The answer should contain every entry below, copied exactly.

--------------------

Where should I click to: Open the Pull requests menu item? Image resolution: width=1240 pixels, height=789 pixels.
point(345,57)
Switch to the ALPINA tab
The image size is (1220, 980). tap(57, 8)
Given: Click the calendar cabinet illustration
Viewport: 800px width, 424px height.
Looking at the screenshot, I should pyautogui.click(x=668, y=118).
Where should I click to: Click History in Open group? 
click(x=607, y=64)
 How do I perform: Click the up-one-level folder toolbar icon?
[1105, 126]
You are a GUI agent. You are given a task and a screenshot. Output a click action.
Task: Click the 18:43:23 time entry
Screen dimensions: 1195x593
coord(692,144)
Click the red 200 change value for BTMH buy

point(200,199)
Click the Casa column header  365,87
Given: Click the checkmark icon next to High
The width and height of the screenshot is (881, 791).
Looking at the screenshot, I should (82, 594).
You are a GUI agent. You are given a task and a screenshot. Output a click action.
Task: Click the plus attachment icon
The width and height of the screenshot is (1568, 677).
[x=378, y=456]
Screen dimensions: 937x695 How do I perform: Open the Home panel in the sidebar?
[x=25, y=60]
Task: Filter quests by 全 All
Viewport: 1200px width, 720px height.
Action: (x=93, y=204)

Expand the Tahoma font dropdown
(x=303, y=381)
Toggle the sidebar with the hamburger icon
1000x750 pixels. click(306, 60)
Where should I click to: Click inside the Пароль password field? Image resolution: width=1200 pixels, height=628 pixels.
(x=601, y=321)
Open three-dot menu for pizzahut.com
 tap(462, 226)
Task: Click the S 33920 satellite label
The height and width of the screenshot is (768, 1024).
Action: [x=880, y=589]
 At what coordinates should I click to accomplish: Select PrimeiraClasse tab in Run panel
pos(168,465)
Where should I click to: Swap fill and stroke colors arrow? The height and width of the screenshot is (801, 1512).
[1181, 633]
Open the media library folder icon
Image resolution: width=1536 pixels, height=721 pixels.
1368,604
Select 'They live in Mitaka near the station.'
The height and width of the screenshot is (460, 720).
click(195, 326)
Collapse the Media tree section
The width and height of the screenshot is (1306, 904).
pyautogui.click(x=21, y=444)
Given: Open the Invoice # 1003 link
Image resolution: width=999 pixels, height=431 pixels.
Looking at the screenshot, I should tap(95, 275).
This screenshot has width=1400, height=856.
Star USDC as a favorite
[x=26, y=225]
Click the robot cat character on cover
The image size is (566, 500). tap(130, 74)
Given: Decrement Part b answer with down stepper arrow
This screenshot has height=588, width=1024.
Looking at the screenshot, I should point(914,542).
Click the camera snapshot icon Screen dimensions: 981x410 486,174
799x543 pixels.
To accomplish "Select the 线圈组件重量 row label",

--------------------

Result of this exercise:
Where should I click to: Open the Pull requests menu item? Image resolution: width=1240 pixels, height=789 pixels.
point(345,57)
Switch to the ALPINA tab
The image size is (1220, 980). tap(57, 8)
Given: Click the calendar cabinet illustration
Viewport: 800px width, 424px height.
Looking at the screenshot, I should pyautogui.click(x=668, y=118).
Where should I click to: Click History in Open group? 
click(x=607, y=64)
 How do I perform: Click the up-one-level folder toolbar icon?
[1105, 126]
You are a GUI agent. You are given a task and a screenshot. Output a click action.
Task: Click the 18:43:23 time entry
Screen dimensions: 1195x593
coord(692,144)
Click the red 200 change value for BTMH buy

point(200,199)
Click the Casa column header  365,87
Given: Click the checkmark icon next to High
The width and height of the screenshot is (881, 791).
Looking at the screenshot, I should (82, 594).
You are a GUI agent. You are given a task and a screenshot. Output a click action.
Task: Click the plus attachment icon
The width and height of the screenshot is (1568, 677).
[x=378, y=456]
Screen dimensions: 937x695 How do I perform: Open the Home panel in the sidebar?
[x=25, y=60]
Task: Filter quests by 全 All
Viewport: 1200px width, 720px height.
Action: (x=93, y=204)

Expand the Tahoma font dropdown
(x=303, y=381)
Toggle the sidebar with the hamburger icon
1000x750 pixels. click(306, 60)
Where should I click to: Click inside the Пароль password field? Image resolution: width=1200 pixels, height=628 pixels.
(x=601, y=321)
Open three-dot menu for pizzahut.com
 tap(462, 226)
Task: Click the S 33920 satellite label
The height and width of the screenshot is (768, 1024).
Action: [x=880, y=589]
 At what coordinates should I click to accomplish: Select PrimeiraClasse tab in Run panel
pos(168,465)
Where should I click to: Swap fill and stroke colors arrow? The height and width of the screenshot is (801, 1512).
[1181, 633]
Open the media library folder icon
Image resolution: width=1536 pixels, height=721 pixels.
1368,604
Select 'They live in Mitaka near the station.'
The height and width of the screenshot is (460, 720).
click(195, 326)
Collapse the Media tree section
The width and height of the screenshot is (1306, 904).
pyautogui.click(x=21, y=444)
Given: Open the Invoice # 1003 link
Image resolution: width=999 pixels, height=431 pixels.
Looking at the screenshot, I should tap(95, 275).
This screenshot has width=1400, height=856.
Star USDC as a favorite
[x=26, y=225]
Click the robot cat character on cover
The image size is (566, 500). tap(130, 74)
Given: Decrement Part b answer with down stepper arrow
This screenshot has height=588, width=1024.
Looking at the screenshot, I should point(914,542).
Click the camera snapshot icon Screen dimensions: 981x410 486,174
799x543 pixels.
To accomplish "Select the 线圈组件重量 row label",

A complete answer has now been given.